(DATASET):

* * *

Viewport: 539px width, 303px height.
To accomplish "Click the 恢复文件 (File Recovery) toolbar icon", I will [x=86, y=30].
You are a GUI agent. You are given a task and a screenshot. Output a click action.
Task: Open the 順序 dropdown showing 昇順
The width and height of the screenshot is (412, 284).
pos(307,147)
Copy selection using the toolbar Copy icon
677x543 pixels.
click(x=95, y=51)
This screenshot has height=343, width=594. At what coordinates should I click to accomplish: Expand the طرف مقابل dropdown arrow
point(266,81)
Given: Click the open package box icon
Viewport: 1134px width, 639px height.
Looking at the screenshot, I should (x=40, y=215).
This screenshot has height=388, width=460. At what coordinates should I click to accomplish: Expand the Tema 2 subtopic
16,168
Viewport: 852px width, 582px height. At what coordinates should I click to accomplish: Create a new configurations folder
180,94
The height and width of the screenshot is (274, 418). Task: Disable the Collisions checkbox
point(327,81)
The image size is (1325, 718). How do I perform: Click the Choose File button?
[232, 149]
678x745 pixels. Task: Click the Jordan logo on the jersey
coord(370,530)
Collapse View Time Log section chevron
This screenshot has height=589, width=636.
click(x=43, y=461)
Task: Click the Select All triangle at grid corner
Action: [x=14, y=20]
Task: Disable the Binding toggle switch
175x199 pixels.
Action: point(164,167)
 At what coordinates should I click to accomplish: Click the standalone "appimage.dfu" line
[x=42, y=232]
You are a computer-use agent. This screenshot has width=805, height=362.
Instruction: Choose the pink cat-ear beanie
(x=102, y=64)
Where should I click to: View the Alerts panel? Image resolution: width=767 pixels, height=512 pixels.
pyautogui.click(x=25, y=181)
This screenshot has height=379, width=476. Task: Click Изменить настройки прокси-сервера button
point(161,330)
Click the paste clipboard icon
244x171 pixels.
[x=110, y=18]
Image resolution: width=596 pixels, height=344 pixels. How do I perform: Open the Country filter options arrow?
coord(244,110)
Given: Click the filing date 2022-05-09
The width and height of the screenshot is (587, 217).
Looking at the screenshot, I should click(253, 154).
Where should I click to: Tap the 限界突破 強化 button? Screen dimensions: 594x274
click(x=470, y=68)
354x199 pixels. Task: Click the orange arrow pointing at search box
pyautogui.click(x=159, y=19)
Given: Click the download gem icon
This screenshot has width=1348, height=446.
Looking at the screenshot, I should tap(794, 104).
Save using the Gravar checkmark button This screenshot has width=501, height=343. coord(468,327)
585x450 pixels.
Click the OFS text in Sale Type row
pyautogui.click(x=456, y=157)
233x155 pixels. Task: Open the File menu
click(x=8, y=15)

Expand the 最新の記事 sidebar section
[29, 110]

* * *

(WHAT THIS TASK INVOLVES): Whenever the word "toolbar" shows up in a line above, copy that line.

(TASK OUTPUT):
To accomplish "Click the 恢复文件 (File Recovery) toolbar icon", I will [x=86, y=30].
Copy selection using the toolbar Copy icon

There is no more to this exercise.